Festas de fim de ano em condomínios ajudam a manter setor de eventos aquecido, mas devem observar os protocolos sanitários

Celebrações têm limitações de público, com base nos decretos estaduais: até 2,5 mil para ambientes fechados e até 5 mil para ambientes abertos

Marcus Melo, presidente da Adconce.

Com o cancelamento do Réveillon público em Fortaleza, as festas de fim de ano em condomínios devem ajudar a aquecer o setor de eventos neste mês – o que vai beneficiar milhares de profissionais do setor, entre artistas e prestadores de serviços – e ajudar o segmento a se recuperar das perdas, que somam mais de R$ 246 milhões durante a pandemia, somente no Ceará. No entanto, as festas em condomínios fechados exigem certos cuidados por parte dos responsáveis, conforme determinam os decretos publicados pelo Governo do Estado. Esses encontros devem seguir os mesmos protocolos de eventos sociais em buffets, por exemplo, e precisam ter sua realização previamente aprovada pelo empreendimento.

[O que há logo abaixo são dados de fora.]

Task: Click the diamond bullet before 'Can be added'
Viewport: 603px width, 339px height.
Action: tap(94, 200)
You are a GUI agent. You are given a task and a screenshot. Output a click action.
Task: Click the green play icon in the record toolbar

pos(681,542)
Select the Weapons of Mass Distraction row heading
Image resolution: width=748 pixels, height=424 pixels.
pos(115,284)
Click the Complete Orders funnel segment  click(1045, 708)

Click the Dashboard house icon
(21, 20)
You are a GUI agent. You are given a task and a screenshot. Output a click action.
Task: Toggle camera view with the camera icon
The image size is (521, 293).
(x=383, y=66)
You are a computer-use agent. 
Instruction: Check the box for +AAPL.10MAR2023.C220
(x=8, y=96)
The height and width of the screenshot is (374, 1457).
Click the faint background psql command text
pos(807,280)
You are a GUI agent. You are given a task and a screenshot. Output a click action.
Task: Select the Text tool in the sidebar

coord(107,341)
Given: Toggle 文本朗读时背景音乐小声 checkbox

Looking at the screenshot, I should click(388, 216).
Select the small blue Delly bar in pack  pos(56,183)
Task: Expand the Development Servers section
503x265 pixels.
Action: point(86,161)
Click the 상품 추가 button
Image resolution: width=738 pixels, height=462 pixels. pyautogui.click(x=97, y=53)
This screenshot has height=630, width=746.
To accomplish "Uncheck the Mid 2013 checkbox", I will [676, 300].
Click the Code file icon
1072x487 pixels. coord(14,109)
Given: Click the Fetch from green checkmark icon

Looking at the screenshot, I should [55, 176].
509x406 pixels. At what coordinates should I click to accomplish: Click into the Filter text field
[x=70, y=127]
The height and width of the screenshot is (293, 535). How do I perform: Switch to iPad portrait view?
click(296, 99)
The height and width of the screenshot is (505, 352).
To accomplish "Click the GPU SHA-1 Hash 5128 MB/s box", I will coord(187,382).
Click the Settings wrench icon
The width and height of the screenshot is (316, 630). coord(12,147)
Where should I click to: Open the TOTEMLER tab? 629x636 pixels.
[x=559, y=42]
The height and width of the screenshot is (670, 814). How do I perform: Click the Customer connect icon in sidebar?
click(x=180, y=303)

“Durante as festas, deverá ser exigido o passaporte de vacinação, além de fiscalizar o cumprimento da capacidade máxima permitida”, observa Marcus Melo, presidente da Associação das Administradoras de Condomínios do Estado do Ceará (Adconce). “Para as festas realizadas neste mês, entre os dias 16 e 31, o limite deve ser de até 2,5 mil pessoas em ambiente fechado e até 5 mil pessoas, em ambiente aberto”, informa. “Ainda conforme o decreto, a duração da festa deve ser de até 8 horas, com o limite de 14 pessoas por mesa”, reforça.

“É importante observar esses limites, é importante que o condomínio além de tudo fiscalize o monitoramento da obrigatoriedade do uso de máscaras e do passaporte de vacinação”, orienta Wellington Sampaio, Diretor Jurídico da Adconce.

Cuidados semelhantes valem para os condomínios de praia (para temporada ou veraneio), em que a limitação do uso das piscinas e áreas adjacentes deve obedecer até 30% da capacidade.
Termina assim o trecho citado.